*Set problem*: Reproduce every one of the following rows word for word, with no changes.

[Data entries]
==================================================
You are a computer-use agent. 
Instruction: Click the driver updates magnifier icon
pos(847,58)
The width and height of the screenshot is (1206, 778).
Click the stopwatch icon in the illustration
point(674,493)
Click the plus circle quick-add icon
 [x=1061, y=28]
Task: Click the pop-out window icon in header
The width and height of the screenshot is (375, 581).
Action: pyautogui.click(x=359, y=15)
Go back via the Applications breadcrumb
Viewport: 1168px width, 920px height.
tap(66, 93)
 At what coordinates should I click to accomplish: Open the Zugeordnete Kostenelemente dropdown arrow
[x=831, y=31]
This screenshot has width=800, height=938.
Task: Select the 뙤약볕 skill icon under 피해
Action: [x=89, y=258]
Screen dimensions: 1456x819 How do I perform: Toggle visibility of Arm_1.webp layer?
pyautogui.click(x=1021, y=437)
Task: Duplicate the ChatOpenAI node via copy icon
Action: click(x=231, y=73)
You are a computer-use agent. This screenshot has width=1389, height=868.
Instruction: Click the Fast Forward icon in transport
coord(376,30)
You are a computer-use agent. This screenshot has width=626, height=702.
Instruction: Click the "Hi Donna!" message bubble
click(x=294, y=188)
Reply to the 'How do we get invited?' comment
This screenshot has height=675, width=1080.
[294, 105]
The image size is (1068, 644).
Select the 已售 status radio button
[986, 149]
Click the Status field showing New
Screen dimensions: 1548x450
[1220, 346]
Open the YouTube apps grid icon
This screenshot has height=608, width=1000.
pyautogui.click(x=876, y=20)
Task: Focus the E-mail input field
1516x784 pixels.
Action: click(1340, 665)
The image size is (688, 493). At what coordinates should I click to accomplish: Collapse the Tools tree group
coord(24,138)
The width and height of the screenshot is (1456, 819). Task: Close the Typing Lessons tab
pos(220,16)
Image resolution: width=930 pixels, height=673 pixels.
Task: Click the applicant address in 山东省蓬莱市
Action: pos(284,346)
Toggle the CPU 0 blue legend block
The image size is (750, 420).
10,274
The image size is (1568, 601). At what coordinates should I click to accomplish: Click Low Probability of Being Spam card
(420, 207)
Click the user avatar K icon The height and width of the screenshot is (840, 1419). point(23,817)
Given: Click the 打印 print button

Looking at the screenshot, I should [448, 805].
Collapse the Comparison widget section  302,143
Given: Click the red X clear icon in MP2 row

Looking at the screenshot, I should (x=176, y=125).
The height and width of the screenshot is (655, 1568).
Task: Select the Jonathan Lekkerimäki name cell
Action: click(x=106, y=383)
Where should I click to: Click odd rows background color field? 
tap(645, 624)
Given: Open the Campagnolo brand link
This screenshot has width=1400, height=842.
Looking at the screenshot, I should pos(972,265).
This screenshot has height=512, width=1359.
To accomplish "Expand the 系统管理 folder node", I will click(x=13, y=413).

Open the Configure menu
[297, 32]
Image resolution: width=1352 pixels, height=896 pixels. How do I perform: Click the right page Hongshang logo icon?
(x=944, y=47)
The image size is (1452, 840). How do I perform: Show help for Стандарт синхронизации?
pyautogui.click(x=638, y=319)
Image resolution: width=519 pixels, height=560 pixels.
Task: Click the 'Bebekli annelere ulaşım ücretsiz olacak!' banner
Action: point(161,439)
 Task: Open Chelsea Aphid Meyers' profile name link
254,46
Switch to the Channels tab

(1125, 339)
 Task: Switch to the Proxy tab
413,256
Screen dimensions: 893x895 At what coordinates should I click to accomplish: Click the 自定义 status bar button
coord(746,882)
==================================================
*Final result*:
You are a computer-use agent. 
Instruction: Click the driver updates magnifier icon
pos(847,58)
The width and height of the screenshot is (1206, 778).
Click the stopwatch icon in the illustration
point(674,493)
Click the plus circle quick-add icon
 [x=1061, y=28]
Task: Click the pop-out window icon in header
The width and height of the screenshot is (375, 581).
Action: pyautogui.click(x=359, y=15)
Go back via the Applications breadcrumb
Viewport: 1168px width, 920px height.
tap(66, 93)
 At what coordinates should I click to accomplish: Open the Zugeordnete Kostenelemente dropdown arrow
[x=831, y=31]
This screenshot has width=800, height=938.
Task: Select the 뙤약볕 skill icon under 피해
Action: [x=89, y=258]
Screen dimensions: 1456x819 How do I perform: Toggle visibility of Arm_1.webp layer?
pyautogui.click(x=1021, y=437)
Task: Duplicate the ChatOpenAI node via copy icon
Action: click(x=231, y=73)
You are a computer-use agent. This screenshot has width=1389, height=868.
Instruction: Click the Fast Forward icon in transport
coord(376,30)
You are a computer-use agent. This screenshot has width=626, height=702.
Instruction: Click the "Hi Donna!" message bubble
click(x=294, y=188)
Reply to the 'How do we get invited?' comment
This screenshot has height=675, width=1080.
[294, 105]
The image size is (1068, 644).
Select the 已售 status radio button
[986, 149]
Click the Status field showing New
Screen dimensions: 1548x450
[1220, 346]
Open the YouTube apps grid icon
This screenshot has height=608, width=1000.
pyautogui.click(x=876, y=20)
Task: Focus the E-mail input field
1516x784 pixels.
Action: click(1340, 665)
The image size is (688, 493). At what coordinates should I click to accomplish: Collapse the Tools tree group
coord(24,138)
The width and height of the screenshot is (1456, 819). Task: Close the Typing Lessons tab
pos(220,16)
Image resolution: width=930 pixels, height=673 pixels.
Task: Click the applicant address in 山东省蓬莱市
Action: pos(284,346)
Toggle the CPU 0 blue legend block
The image size is (750, 420).
10,274
The image size is (1568, 601). At what coordinates should I click to accomplish: Click Low Probability of Being Spam card
(420, 207)
Click the user avatar K icon The height and width of the screenshot is (840, 1419). point(23,817)
Given: Click the 打印 print button

Looking at the screenshot, I should [448, 805].
Collapse the Comparison widget section  302,143
Given: Click the red X clear icon in MP2 row

Looking at the screenshot, I should (x=176, y=125).
The height and width of the screenshot is (655, 1568).
Task: Select the Jonathan Lekkerimäki name cell
Action: click(x=106, y=383)
Where should I click to: Click odd rows background color field? 
tap(645, 624)
Given: Open the Campagnolo brand link
This screenshot has width=1400, height=842.
Looking at the screenshot, I should pos(972,265).
This screenshot has height=512, width=1359.
To accomplish "Expand the 系统管理 folder node", I will click(x=13, y=413).

Open the Configure menu
[297, 32]
Image resolution: width=1352 pixels, height=896 pixels. How do I perform: Click the right page Hongshang logo icon?
(x=944, y=47)
The image size is (1452, 840). How do I perform: Show help for Стандарт синхронизации?
pyautogui.click(x=638, y=319)
Image resolution: width=519 pixels, height=560 pixels.
Task: Click the 'Bebekli annelere ulaşım ücretsiz olacak!' banner
Action: point(161,439)
 Task: Open Chelsea Aphid Meyers' profile name link
254,46
Switch to the Channels tab

(1125, 339)
 Task: Switch to the Proxy tab
413,256
Screen dimensions: 893x895 At what coordinates should I click to accomplish: Click the 自定义 status bar button
coord(746,882)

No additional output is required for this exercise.